## 1. Maclaurin's generation of conics

Consider a triangle ABC and a point D not lying on its side-lines. Draw through D an arbitrary line intersecting sides AB, AC at points X, Y respectively. The locus of the intersection point P of lines BY, AX is a conic with the following properties:
[1] The conic passes through the vertices of the triangle.
[2] Its perspector is the harmonic conjugate S of D with respect to {A,K}, K being the intersection of AD with BC.
[3] The tangents to the conic at {B,C} pass through D. Line BC is the polar of D with respect to the conic.
[4] The tangents to the conic at A and Q, Q being the intersection of AD with the conic, meet at a point on BC.
[5] The tangent to the conic at P and line XY meet at a point on the tangent to the conic at A.
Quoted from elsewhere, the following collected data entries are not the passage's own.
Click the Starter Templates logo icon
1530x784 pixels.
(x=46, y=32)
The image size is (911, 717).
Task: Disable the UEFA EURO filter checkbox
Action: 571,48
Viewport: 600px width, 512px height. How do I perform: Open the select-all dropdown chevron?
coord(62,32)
The results can be proved directly. They are also consequences of the discussion of the specific example, consisting of the equilateral and its centroid D. For the general triangle and arbitrary location of D one can define the projectivity mapping the vertices of the equilateral to the vertices of the triangle and the centroid of the equilateral to D. All the properties stated above correspond to properties shown in this particular example (see ConicsMaclaurin.html ) and transfer to ABC through the projectivity.
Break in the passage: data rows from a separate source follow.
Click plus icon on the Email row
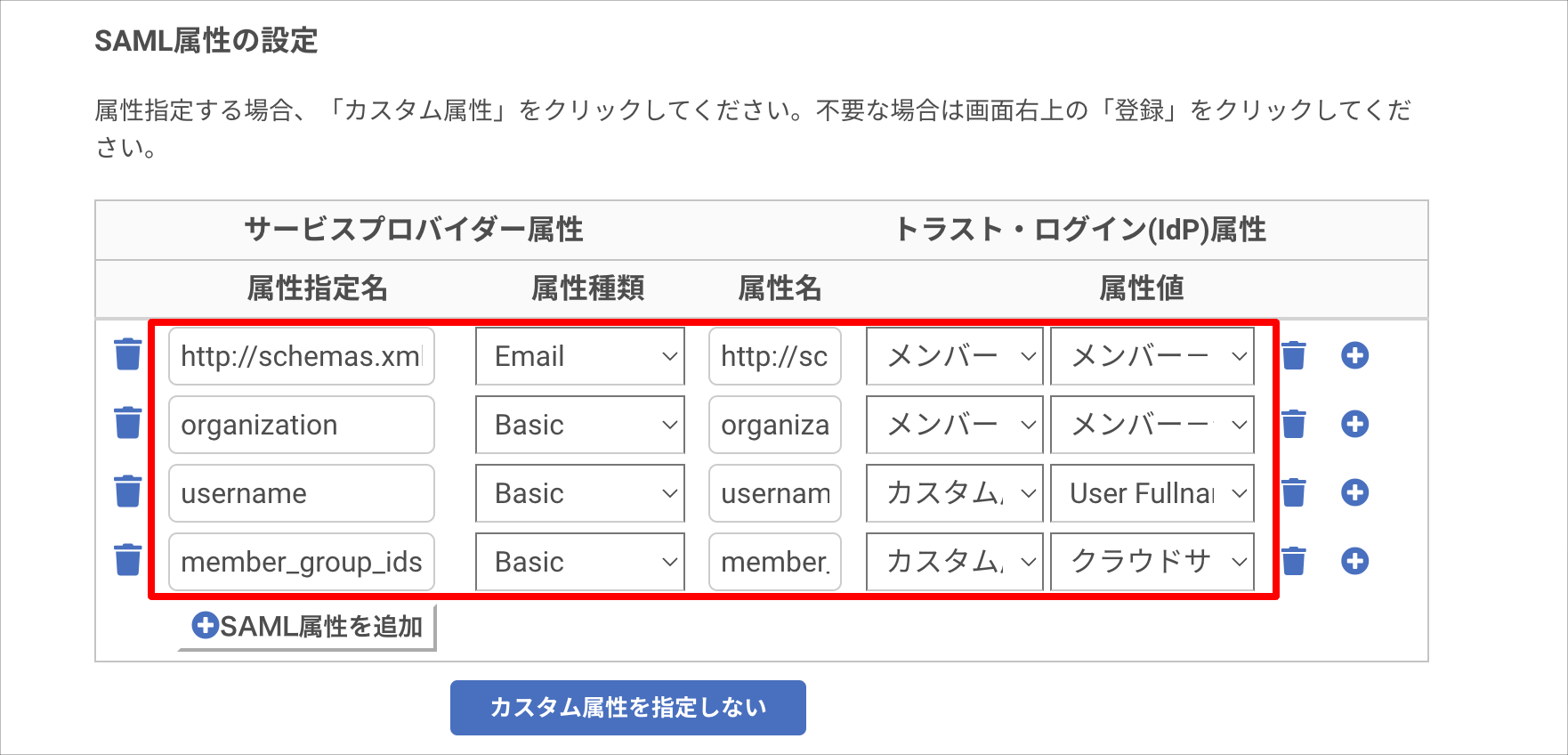The width and height of the screenshot is (1568, 755). [1354, 355]
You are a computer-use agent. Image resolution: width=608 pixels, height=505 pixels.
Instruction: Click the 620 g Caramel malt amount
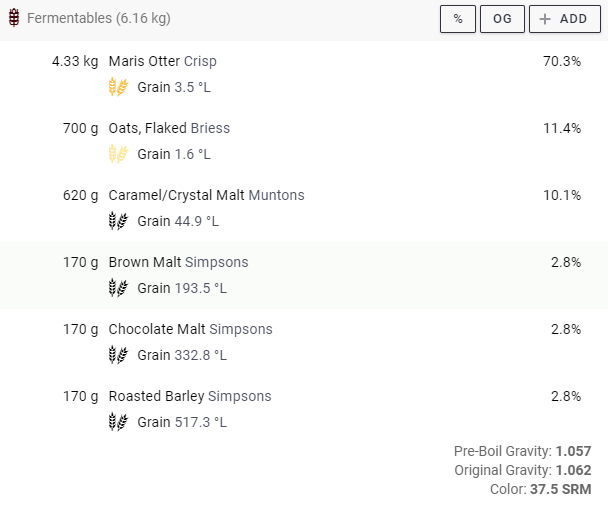click(80, 195)
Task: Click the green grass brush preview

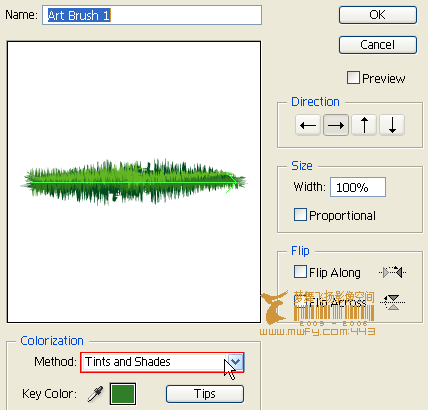Action: 133,182
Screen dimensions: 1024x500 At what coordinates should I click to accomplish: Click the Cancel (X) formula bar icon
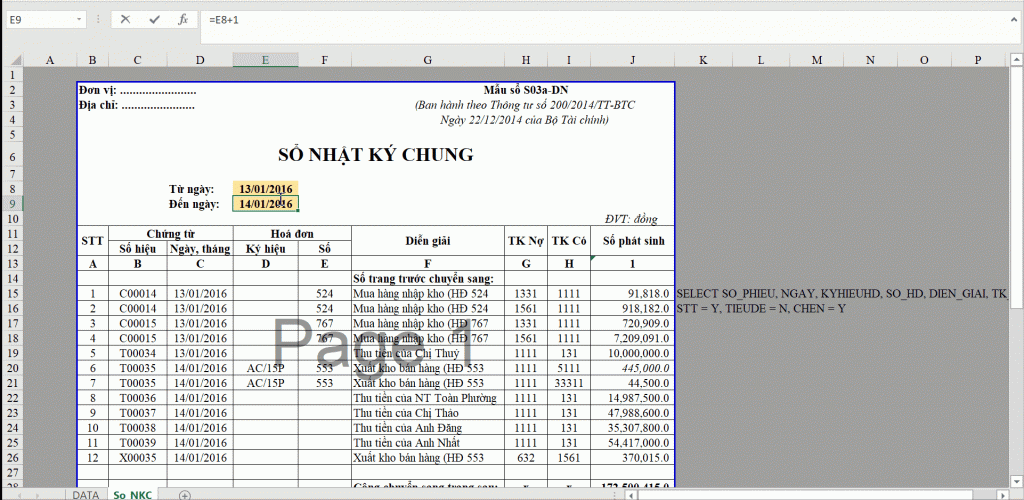[x=125, y=19]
Remark-1 Note that fixing point S and taking as D its harmonic associates {SA, SB, SC} (see TriangleConics.html ) creates the same conic, since in all these cases the perspector is S.
Remark-2 There is an inverse procedure to this conic construction in which we start from the conic and an arbitrary triangle ABC inscribed in this conic. Then for every point P on the conic we draw lines {PB, PC} and define their intersection points {Y,X} with lines {AC, AB} correspondingly. All lines XY pass then through a fixed point D, which is the harmonic conjugate D of the perspector S of the conic with respect to to {A,K}. Point D is also the polar of line BC with respect to the conic. A consequence of this is discussed in ConicsMaclaurin3.html .
Remark-3 This way to construct the conic, through intersections of line-pairs of the line bundles L(B), L(C) (L(X) denoting the set of lines passing through X) could be considered as a canonical way to generate the conic through the Chasles-Steiner recipe (therefore the word canonical). The homography between the two line-bundles needed for such a generation is defined through point D, by mapping CX to BY. Using line coordinates for AB, AC the relation of Y(y) to X(x) is described by a homography i.e. a relation of the form y = (ax+b)/(cx+d).

## 2. The case of parallels

With the previous settings and the case where point [D] is at infinity, the sides of triangle ABC are intersected by parallel lines (passing through [D]) intersecting sides AB, AC at points X, Y respectively. The locus of the intersection point P of lines BY, AX is again a conic with the following properties:
[1] The conic passes through the vertices of the triangle.
[2] Its perspector is the middle S of AK, K being the intersection of the parallel to [D] from A with BC.
[3] The tangents to the conic at {B,C} are parallel to [D] (pass through [D]). Hence the conic is either degenerate or central (no parabolas).
[4] Line BC is the polar of [D] with respect to the conic. This means that BC is a diameter of the conic, the middle M of BC being the center of the conic. Hence the conic passes also through the symmetric of A with respect to M.
[5] The tangents to the conic at A and Q, Q being the intersection of AD with the conic, meet at a point on BC. In fact BC is the conjugate diameter to the diameter of the conic which is parallel to [D]. Thus, AK meets the conic at Q which is symmetric to A with respect to A.
[6] The tangent to the conic at P and line XY meet at a point on the tangent to the conic at A.
[7] All the conics constructed in this way coincide with five-point-conics (conics passing through five points) the four points being {A,B,C,A'} and the fifth being an arbitrary point Q on the parallel to BC from A'.

Nothing to prove here, since the results are special cases of the previous theorem. A special case of such a conic is the one for which the direction [D] coincides with the antiparallel direction to BC. This is studied in AntiparallelHyperbola.html .

Consider the set S of all quadrangles ABCD with given angles at their vertices {A,B,C,D}. There is, up to similarity, exactly one quadrangle in S, such that the diagonal AC bisects the other diagonal BD.

In fact, fix the side BC of the quadrangle and consider the lines BA, CD in the directions of the given angles at B and C correspondingly. The various possible quadrangles having the given angles result by intersecting lines {BA,BD} with lines parallel to a given direction (e). The intersections of the diagonals of these quadrangles move along a conic (c), constructed as in the previous paragraph. The middles of diagonals AC move along a line (f) passing through the middle M of BC, which is also the center of the conic (c). The desired quadrangles will be such that their intersection of diagonals coinicides with one of the two intersection points {H1, H2} of the the conic (c) with line (f). Since M is the middle of H1H2, only one of the quadrangles will satisfy the condition on angles, whereas the other will have complementary angles to the given.